GOAL OF THE EXERCISE> Only the lines from the beginning of the entries through the one with "You are a computer-use agent. The" should be written out, please, exactly and without any pictures.

Start of Block

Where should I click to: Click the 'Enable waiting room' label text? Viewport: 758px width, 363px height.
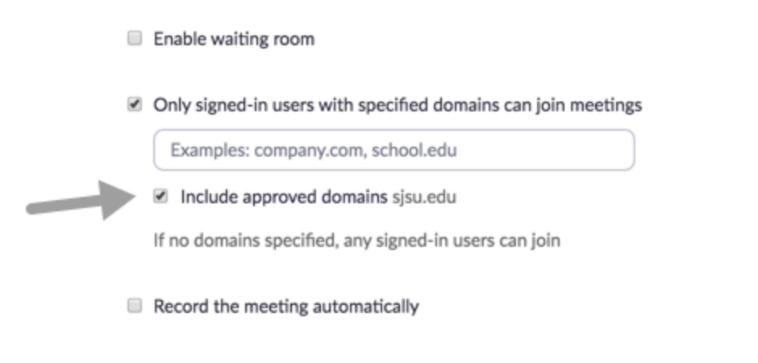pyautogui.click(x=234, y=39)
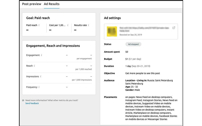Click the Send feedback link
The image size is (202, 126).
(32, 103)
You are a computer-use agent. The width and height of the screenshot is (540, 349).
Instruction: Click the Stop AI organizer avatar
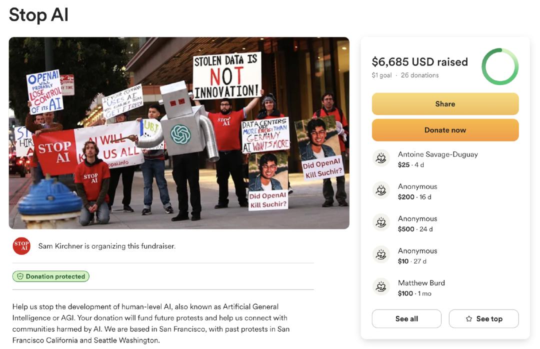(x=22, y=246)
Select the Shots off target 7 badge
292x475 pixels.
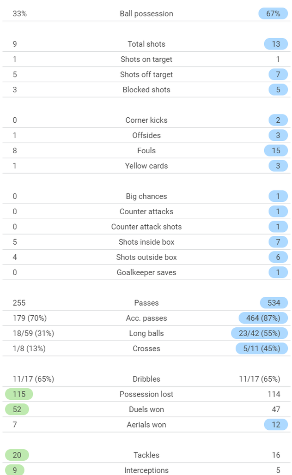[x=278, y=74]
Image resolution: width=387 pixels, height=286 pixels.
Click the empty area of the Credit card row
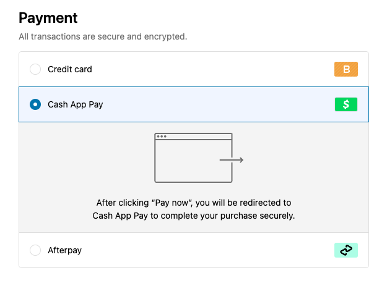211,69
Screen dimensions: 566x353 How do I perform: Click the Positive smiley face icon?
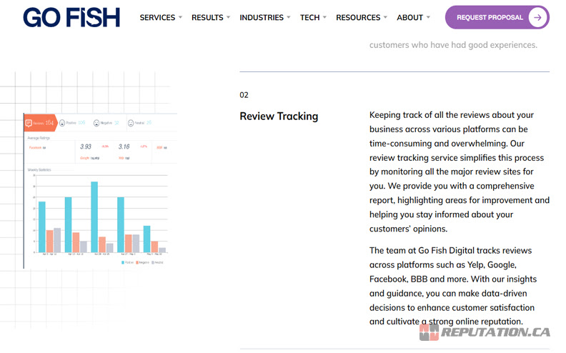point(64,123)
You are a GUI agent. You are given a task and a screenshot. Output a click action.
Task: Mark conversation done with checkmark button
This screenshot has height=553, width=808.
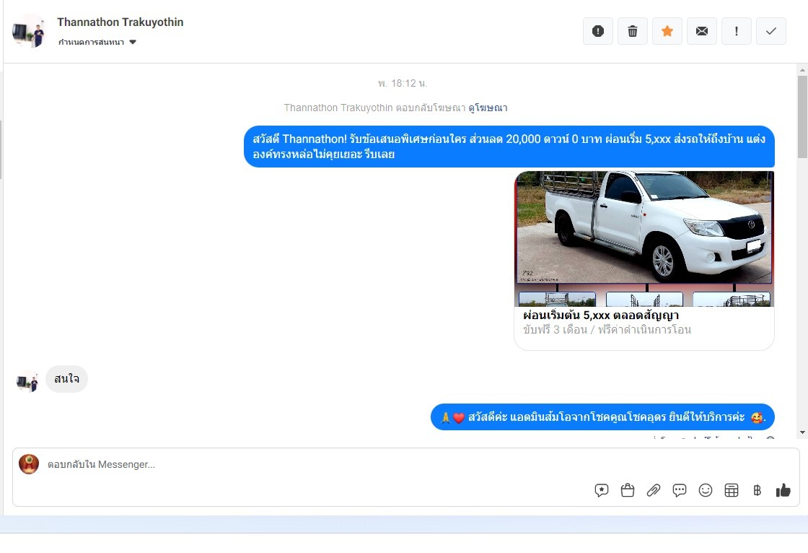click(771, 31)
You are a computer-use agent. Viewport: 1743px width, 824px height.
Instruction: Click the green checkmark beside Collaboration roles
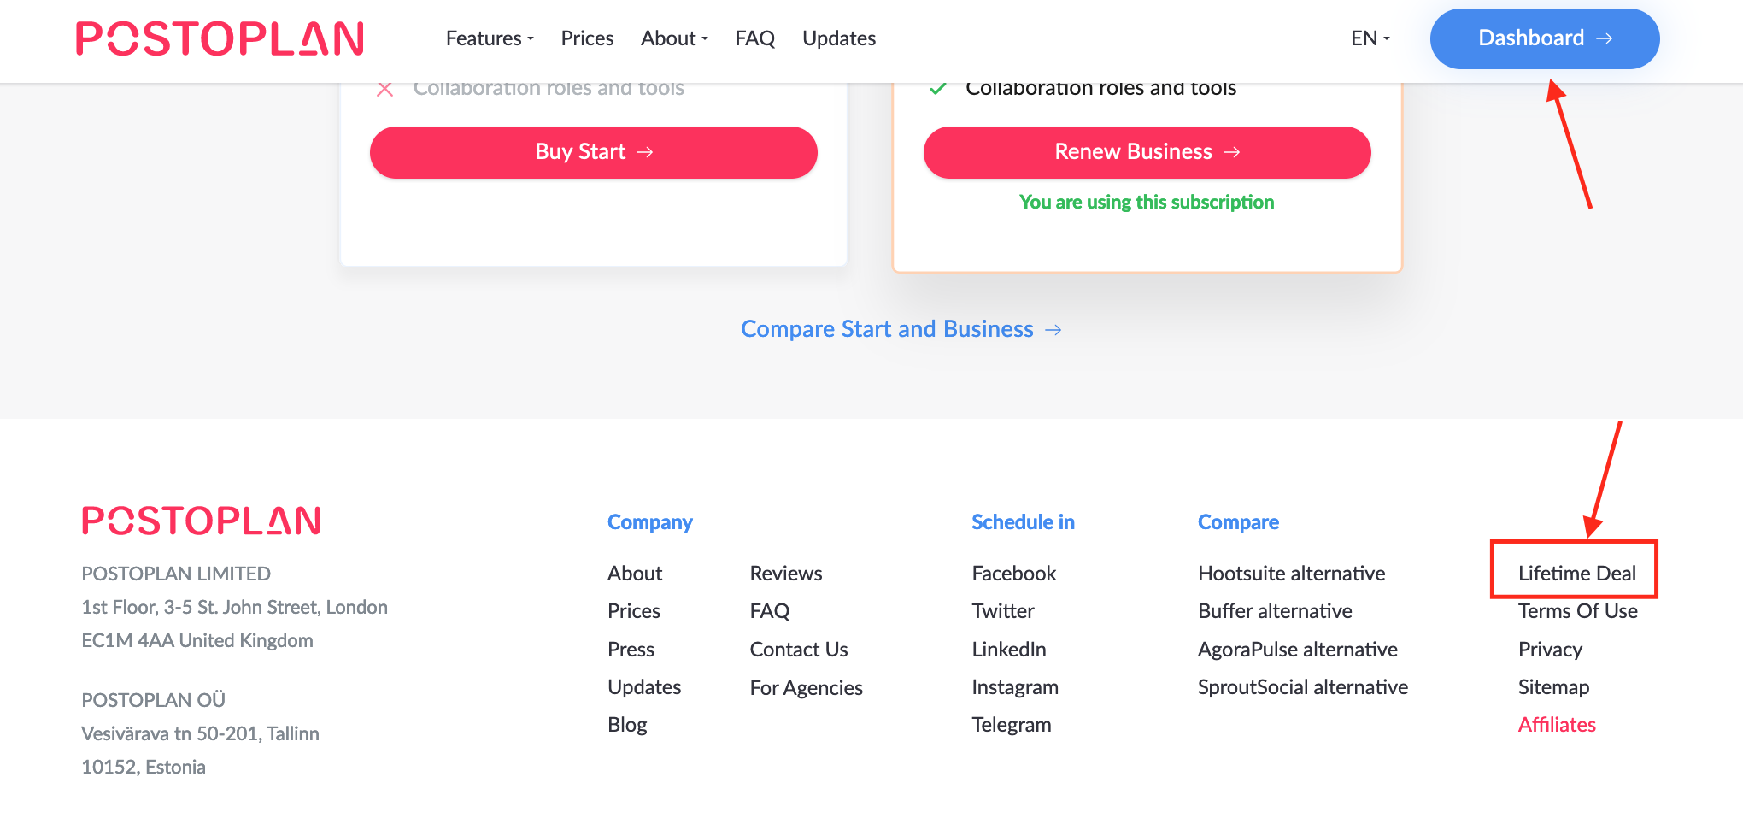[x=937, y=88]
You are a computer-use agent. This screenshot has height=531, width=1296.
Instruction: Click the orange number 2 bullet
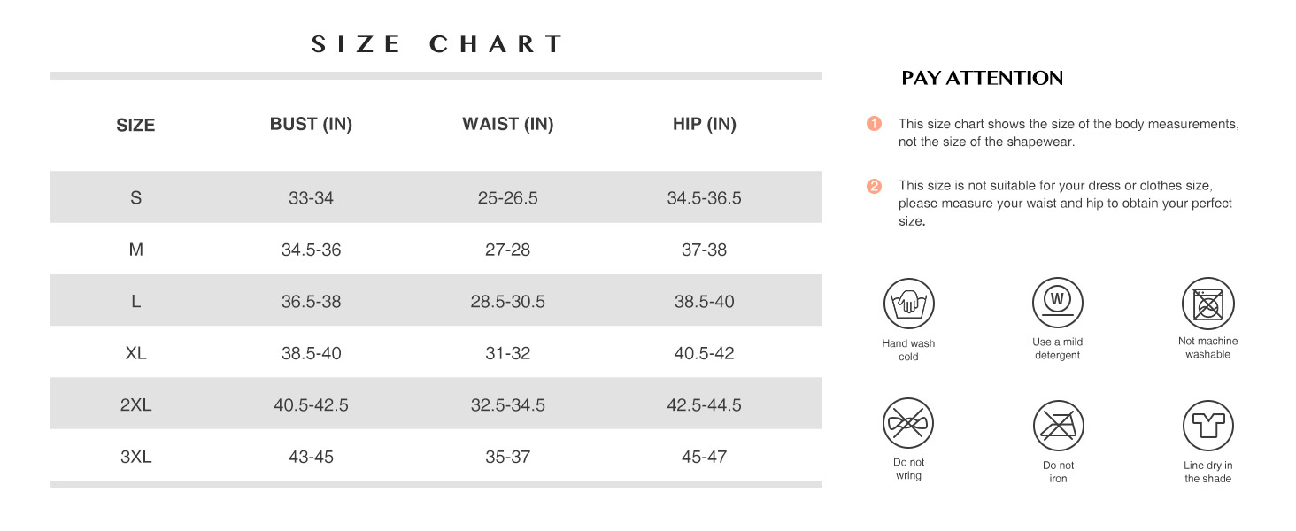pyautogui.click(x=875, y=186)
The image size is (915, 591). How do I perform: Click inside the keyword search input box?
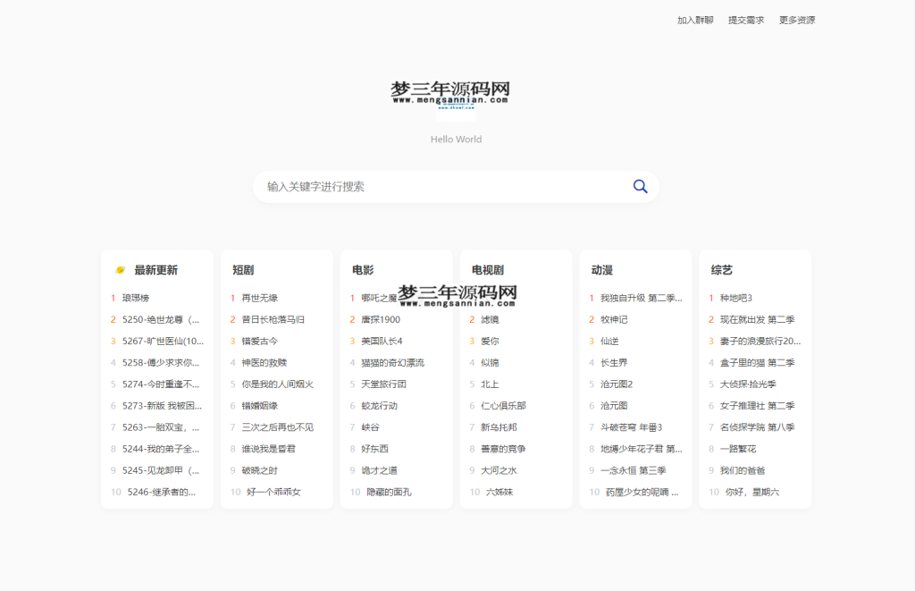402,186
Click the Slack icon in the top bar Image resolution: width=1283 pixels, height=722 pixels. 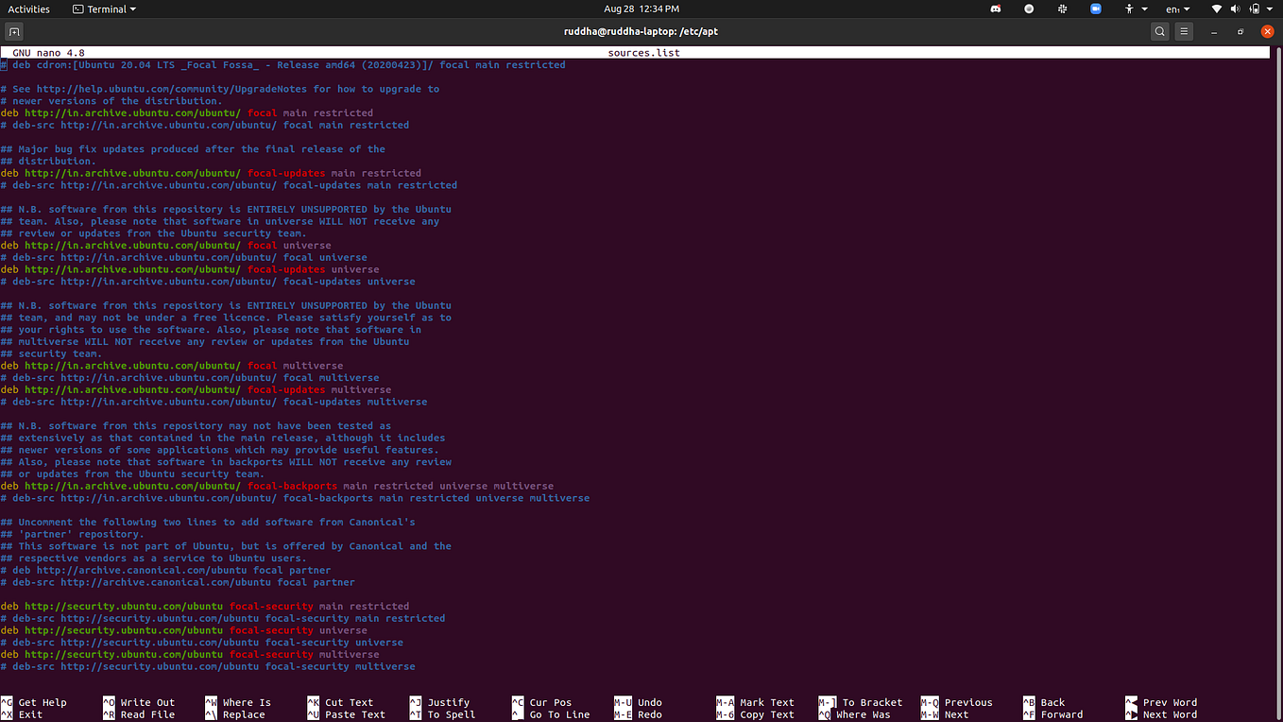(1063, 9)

End of Block

TASK RESPONSE>
Where should I click to: Click the 'Enable waiting room' label text? Viewport: 758px width, 363px height.
pyautogui.click(x=234, y=39)
Click the Send feedback link
The image size is (202, 126).
(32, 103)
You are a computer-use agent. The width and height of the screenshot is (540, 349).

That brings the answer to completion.